### Testo di partenza
......
Molti sono nella storia anche antica gli esempi  di superamento di questo schema; è la storia della civiltà, ed in particolare della civiltà occidentale, con le sue radici ellenico-giudaico-cristiane, e il suo culmine che è rappresentato da quel pensiero liberale richiamato all'inizio del discorso.
Il valore sacrale della vita, di cui siamo debitori al cristianesimo, la cui matrice misogina tuttavia ne fa uno delle roccaforti del pensiero maschilista.
Il valore della libertà, frutto maturo dell'umanesimo culminato nelle rivoluzioni sette-ottocentesche, che nella lotta contro gli assolutismi hanno dato l'avvio alla demolizione del patriarcato, perlomeno sul piano politico.
La parità e l'uguaglianza delle persone senza distinzione di genere, di etnia, di religione e convinzioni politiche, che è invece frutto del per altri aspetti tragico novecento.
Nel primo mondo queste sono conquiste giuridiche e culturali oramai consolidate sul piano formale.
Sul piano sostanziale la vita, la libertà ed il rispetto delle fasce deboli della popolazione sono ancora bisognose di cura e tutela.
Altrove - gli esempi abbondano - anche il piano formale paga un notevole ritardo.

Dopo le lotte sindacali per i diritti dei lavoratori, il movimento per i diritti dei neri e per l'indipendenza delle colonie, la liberazione e l'emancipazione della donna, partita con le suffragette, culminò con il movimento per la liberazione sessuale del 1968, poi si arrestò.
Insomma, c’era una grande promessa di felicità all'indomani della rivoluzione sessuale del 1968 e della rivoluzione femminista.
C’era una grande scommessa che ballava sulla pelle del mondo, quella di essere uomini e donne libere. Ma quando come donne abbiamo finito di dire agli uomini tutto quello che in loro non andava, non abbiamo avuto il coraggio di fare lo stesso con noi, e ci siamo rinchiuse nuovamente nell'ipocrisia e nei sensi di colpa che sono le facce con cui il potere, maschile e femminile, da sempre ci imprigiona e determina il nostro stesso vivere.
......
### Estratti dei dati
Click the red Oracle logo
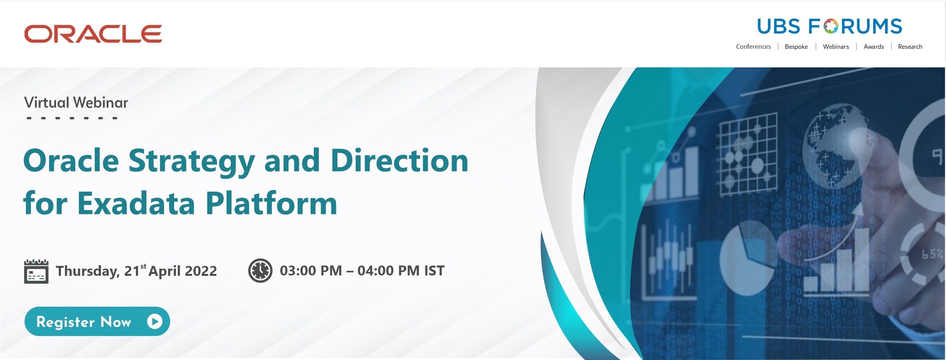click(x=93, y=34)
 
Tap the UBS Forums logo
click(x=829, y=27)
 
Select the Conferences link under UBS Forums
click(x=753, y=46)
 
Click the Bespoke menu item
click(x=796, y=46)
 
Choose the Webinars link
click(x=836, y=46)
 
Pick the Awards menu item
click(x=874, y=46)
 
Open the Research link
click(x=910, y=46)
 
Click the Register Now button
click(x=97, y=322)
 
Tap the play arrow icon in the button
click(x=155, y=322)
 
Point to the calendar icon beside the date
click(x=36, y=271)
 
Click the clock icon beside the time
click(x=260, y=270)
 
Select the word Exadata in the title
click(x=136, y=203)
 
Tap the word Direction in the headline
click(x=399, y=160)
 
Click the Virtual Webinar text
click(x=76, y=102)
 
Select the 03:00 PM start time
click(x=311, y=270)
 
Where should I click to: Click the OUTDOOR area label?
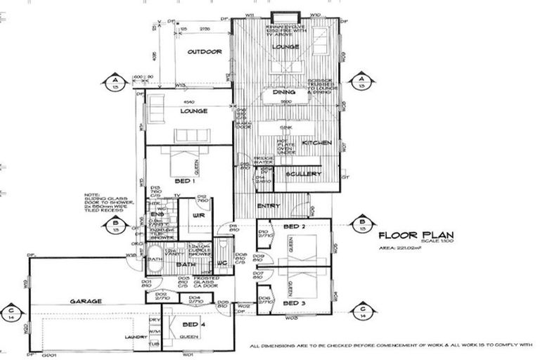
......
Risponda alle seguenti domande sul testo di partenza:
(a) A che cosa si deve il valore sacrale della vita?
(b) Con chi ebbero inizio la liberazione e l'emancipazione della donna?
(c) In quale anno si colloca la rivoluzione sessuale?

(a) Al cristianesimo.
(b) Con le suffragette.
(c) Nel 1968.